Plus précisément, cette base de données indique que, sur les 1 322 non-lieux rendus par le 3e Conseil de guerre, une dizaine ont été décidés en 1875, deux en 1876, aucun en 1877 et 1878 et un seul en 1879, celui de Léon Pierre Chevallier, le 16 juillet. Il s’agit de la toute dernière décision judiciaire des procès de la Commune engagés depuis l’été 1871.
Après la Commune, Léon Pierre Chevallier reprend son activité de peintre, mais n’obtient pas une reconnaissance du public égale à celle de son ami Joseph Blanc. Il participe toutefois à de nombreux salons. En 1884, Chevallier est membre du cercle républicain de la Sarthe et demeure au 68, rue Lepic, une des rues les plus célèbres de Montmartre. Membre de la société des artistes indépendants, il expose quatre tableaux au Salon des indépendants en 1890. Il habite alors à Neuilly-sur-Seine, chez son frère Félix. Gravement affaibli physiquement, il signe encore en faveur de la révision du procès de Dreyfus en 1898 et publie dans Le Sifflet (numéro du 2 décembre 1898) un dessin parodique, La Vengeance et le Crime poursuivant la Justice.

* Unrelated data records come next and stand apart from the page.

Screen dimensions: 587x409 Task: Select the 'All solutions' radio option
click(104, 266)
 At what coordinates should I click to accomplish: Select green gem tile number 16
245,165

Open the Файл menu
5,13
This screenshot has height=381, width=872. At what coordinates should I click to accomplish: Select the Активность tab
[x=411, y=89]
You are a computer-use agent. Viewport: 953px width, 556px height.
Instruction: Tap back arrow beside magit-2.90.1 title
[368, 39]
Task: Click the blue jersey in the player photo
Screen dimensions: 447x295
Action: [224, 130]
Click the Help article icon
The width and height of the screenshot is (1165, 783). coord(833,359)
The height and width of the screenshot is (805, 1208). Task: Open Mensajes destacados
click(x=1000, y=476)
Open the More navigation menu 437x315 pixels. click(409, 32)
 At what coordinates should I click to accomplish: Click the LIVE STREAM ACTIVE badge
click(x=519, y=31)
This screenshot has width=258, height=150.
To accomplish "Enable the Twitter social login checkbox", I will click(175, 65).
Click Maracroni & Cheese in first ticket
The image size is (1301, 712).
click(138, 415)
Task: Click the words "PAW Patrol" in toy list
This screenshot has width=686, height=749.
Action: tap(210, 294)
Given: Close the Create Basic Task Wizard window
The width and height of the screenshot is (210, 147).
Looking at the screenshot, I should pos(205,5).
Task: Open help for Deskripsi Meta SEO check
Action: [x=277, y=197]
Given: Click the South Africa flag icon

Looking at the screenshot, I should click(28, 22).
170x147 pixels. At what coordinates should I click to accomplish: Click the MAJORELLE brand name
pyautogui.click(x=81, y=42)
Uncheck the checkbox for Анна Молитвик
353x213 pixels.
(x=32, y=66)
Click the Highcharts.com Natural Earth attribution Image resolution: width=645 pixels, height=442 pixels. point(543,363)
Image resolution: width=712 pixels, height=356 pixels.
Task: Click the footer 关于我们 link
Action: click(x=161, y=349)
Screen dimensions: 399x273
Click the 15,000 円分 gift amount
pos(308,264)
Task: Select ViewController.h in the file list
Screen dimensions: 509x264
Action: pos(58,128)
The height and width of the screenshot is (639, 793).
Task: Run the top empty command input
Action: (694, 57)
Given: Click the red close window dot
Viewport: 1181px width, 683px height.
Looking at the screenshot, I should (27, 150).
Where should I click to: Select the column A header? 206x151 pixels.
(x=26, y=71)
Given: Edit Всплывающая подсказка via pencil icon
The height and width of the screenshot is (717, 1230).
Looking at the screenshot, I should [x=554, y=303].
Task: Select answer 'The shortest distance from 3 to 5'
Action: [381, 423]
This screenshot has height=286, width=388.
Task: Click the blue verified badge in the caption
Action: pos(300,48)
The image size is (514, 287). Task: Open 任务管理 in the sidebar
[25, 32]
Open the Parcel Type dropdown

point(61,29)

Léon Chevallier meurt le 30 septembre 1913 à Vincennes ; il vivait depuis quelques années avec Marie Julie Nicolle qu’il a peut-être épousée, mais on ignore à quelle date.
L’œuvre qui est présentée ci-contre est une œuvre de jeunesse de Léon Chevallier. Ce tableau, Saint-Marcel, évêque de Paris, terrassant le dragon de l’hérésie, date de 1865, Chevallier a alors 18 ans ! Haut de plus de 2 mètres, ce tableau est exposé dans l’église de Sablé-sur-Sarthe. L’œuvre a été restaurée en 2013 par Mme Aurélie Terral-Dréano, conservatrice-restauratrice, que nous remercions de nous autoriser à publier cette photo de l’œuvre.